Capital is an essential measurement of a credit union's financial resilience. It acts as a bulwark against losses and affords protection for members when a credit union is struggling financially. From a safety and soundness perspective, more capital is better.

SELF RELIANCE NY achieved a score of 22 out of a possible 30 points on our test to measure capital adequacy, beating out the national average of 15.26.

SELF RELIANCE NY had a capitalization ratio of 16.00 percent in our test, better than the average for all credit unions, an indication that it could have an easier time weathering financial trouble than its peers.

Asset Quality Score

Bankrate uses this test to estimate the effect of problem assets, such as past-due loans, on the credit union's reserves set aside to cover loan losses, as well as overall capitalization.

A credit union with a large number of these types of assets could eventually be required to use capital to absorb losses, diminishing its equity cushion. It also means that there are likely to be many assets that are in non-accrual status and thus aren't earning interest for the credit union, resulting in diminished earnings and potentially more risk of a failure in the future.

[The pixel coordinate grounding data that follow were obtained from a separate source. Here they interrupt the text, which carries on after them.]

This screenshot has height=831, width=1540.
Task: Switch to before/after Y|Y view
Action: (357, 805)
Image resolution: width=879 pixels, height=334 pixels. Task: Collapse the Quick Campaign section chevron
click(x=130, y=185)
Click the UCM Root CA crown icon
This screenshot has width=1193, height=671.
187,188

SELF RELIANCE NY did better than the national average of 38.15 on Bankrate's test of asset quality, racking up 40 out of a possible 40 points .

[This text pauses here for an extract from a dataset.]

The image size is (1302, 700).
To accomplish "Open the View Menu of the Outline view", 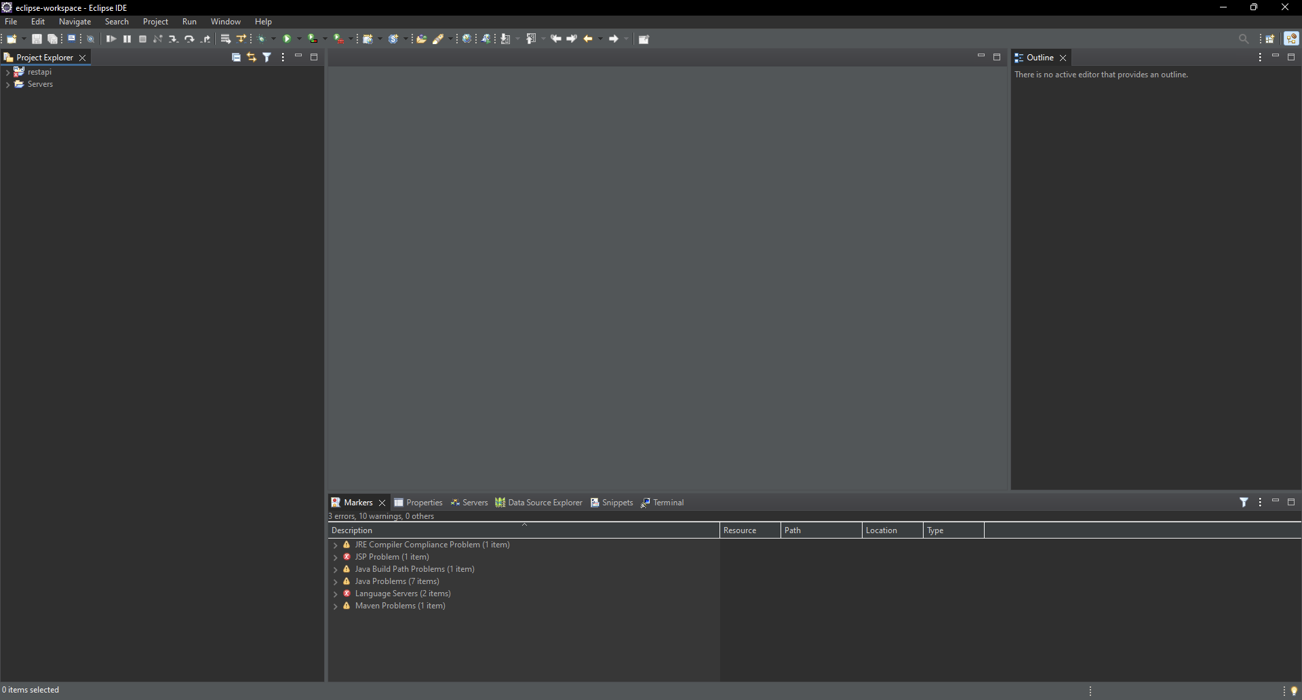I will 1259,58.
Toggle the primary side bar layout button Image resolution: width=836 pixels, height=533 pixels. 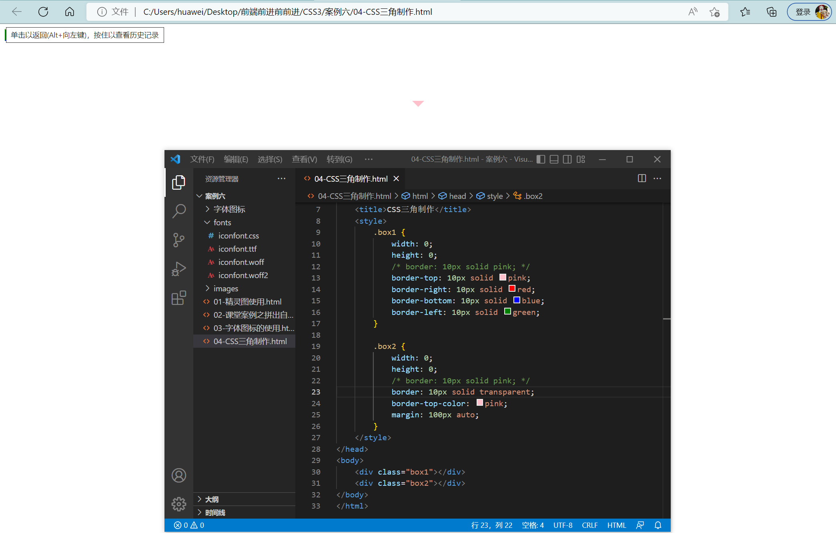point(541,159)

A lower-than-average ratio of problem assets of 1.00 percent in our test was potentially indicative of superior financial strength compared to other credit unions.

Earnings score

How successful a credit union is at making money has an effect on its safety and soundness. Earnings may be retained by the credit union, increasing its capital cushion, or be used to deal with problematic loans, likely making the credit union better prepared to withstand financial shocks. Credit unions that are losing money, however, are less able to do those things.

SELF RELIANCE NY did below-average on Bankrate's test of earnings, achieving a score of 10 out of a possible 30.

One sign that SELF RELIANCE NY is beating its peers in this area was its earnings ratio of 5.00 percent in our test, better than the average for all credit unions.

WHAT IS SAFE & SOUND?

Bankrate.com's Safe & Sound Ratings provide a star rating system to evaluate the current financial status of financial institutions. The information gathered about banks, credit unions and thrifts is updated as set forth in the Terms of Use of Safe & Sound Ratings and Reports. The Safe & Sound Ratings information is grouped by categories of banks, thrifts and credit unions.

Scoring methodology

Bankrate.com evaluates the financial condition of institutions and assigns a one- to five-star rating for each with five stars representing the highest rating. Institutions with satisfactory performance will generally receive a rating of three or more stars. The majority of institutions fall into the three- to four-star range. An institution with an "NR" rating may be too new to rate or may have limited the publicly available information in their regulatory filings. The "NR" is not an indication of financial strength or weakness. The Safe & Sound rating is believed to be reliable, but the information is not guaranteed. In addition, events since the information was collected may have altered the institution's financial condition.